**Do this**
Can you give the data from the line with "Screen dimensions: 920x1316" up to and including the line with "click(730, 824)" as a two-column CSV with the columns instruction and coordinates? Put one row for each instruction and its answer, with each value in a single quoted field and line breaks turned into spaces.

**Items**
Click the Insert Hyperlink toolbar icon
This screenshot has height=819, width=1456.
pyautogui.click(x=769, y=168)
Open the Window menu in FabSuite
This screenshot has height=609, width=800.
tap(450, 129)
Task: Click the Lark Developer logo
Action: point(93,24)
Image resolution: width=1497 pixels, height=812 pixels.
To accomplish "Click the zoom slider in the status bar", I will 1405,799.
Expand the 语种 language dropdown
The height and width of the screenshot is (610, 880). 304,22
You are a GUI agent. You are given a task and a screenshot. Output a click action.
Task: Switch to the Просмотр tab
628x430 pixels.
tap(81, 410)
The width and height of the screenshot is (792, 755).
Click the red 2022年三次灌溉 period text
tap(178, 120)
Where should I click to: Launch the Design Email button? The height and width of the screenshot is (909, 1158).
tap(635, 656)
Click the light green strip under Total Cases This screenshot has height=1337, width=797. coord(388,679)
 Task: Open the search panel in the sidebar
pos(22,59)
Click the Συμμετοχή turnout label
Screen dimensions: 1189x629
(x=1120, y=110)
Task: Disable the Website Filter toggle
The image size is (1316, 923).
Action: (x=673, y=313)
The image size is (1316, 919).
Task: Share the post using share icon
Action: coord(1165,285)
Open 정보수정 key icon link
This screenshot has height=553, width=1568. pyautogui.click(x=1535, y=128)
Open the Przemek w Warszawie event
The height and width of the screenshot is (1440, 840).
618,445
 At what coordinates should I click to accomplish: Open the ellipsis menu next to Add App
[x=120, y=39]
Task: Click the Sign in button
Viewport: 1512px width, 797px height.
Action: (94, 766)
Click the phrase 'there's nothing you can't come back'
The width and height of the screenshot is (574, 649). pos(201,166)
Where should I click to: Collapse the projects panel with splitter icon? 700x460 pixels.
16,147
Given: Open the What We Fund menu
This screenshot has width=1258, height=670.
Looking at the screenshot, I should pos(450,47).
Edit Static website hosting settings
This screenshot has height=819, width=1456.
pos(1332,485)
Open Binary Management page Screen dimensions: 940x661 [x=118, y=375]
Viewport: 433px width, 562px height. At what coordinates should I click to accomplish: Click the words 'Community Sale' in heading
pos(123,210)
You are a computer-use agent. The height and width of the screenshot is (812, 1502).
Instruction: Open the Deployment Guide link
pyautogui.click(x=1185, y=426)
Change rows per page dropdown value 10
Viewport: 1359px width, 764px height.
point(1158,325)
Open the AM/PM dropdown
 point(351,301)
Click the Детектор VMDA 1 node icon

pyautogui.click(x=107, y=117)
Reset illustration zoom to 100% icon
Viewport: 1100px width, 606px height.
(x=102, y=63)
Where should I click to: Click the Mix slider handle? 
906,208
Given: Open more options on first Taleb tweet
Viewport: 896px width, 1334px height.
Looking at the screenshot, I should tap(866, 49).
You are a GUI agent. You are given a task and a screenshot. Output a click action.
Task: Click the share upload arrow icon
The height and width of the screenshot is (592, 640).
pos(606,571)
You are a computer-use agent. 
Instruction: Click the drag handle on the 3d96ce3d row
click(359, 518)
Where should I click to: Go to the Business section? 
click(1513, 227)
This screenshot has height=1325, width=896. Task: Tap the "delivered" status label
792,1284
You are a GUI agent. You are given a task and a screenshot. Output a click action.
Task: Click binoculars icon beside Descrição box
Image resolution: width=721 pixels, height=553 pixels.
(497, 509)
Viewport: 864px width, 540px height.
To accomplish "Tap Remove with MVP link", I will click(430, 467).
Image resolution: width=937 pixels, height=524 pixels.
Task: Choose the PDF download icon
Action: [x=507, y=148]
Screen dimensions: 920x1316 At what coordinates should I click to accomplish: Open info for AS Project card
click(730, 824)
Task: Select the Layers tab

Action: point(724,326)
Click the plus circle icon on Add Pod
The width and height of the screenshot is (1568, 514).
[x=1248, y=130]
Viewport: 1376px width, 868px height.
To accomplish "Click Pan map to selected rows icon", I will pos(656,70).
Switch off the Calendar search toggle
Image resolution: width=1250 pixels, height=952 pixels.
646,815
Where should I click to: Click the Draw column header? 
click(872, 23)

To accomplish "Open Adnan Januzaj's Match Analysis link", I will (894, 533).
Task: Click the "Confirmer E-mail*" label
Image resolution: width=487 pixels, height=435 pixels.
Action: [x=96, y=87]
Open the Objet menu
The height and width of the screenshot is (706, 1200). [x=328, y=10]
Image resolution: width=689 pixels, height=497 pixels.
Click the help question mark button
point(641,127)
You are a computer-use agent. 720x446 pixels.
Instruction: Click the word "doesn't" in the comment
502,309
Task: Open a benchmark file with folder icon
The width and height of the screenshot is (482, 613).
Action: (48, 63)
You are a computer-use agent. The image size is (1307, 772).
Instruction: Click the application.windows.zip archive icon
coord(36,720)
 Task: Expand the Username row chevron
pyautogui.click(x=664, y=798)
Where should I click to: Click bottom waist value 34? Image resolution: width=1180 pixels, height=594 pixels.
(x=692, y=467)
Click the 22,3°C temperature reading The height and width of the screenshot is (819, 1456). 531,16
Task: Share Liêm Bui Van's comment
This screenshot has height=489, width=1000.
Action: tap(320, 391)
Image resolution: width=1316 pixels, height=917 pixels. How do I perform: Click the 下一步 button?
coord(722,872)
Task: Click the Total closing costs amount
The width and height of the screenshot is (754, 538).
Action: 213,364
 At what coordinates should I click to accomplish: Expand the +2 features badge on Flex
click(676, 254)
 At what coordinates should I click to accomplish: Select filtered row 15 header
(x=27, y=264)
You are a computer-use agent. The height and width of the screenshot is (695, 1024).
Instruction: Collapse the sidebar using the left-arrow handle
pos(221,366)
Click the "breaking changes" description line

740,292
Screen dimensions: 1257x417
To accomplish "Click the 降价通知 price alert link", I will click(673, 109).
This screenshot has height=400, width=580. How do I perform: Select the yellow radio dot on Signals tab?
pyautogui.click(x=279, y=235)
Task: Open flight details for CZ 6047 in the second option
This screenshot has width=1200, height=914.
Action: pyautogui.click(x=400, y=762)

**Output below**
instruction,coordinates
"Screen dimensions: 920x1316 At what coordinates should I click to accomplish: Open info for AS Project card","click(730, 824)"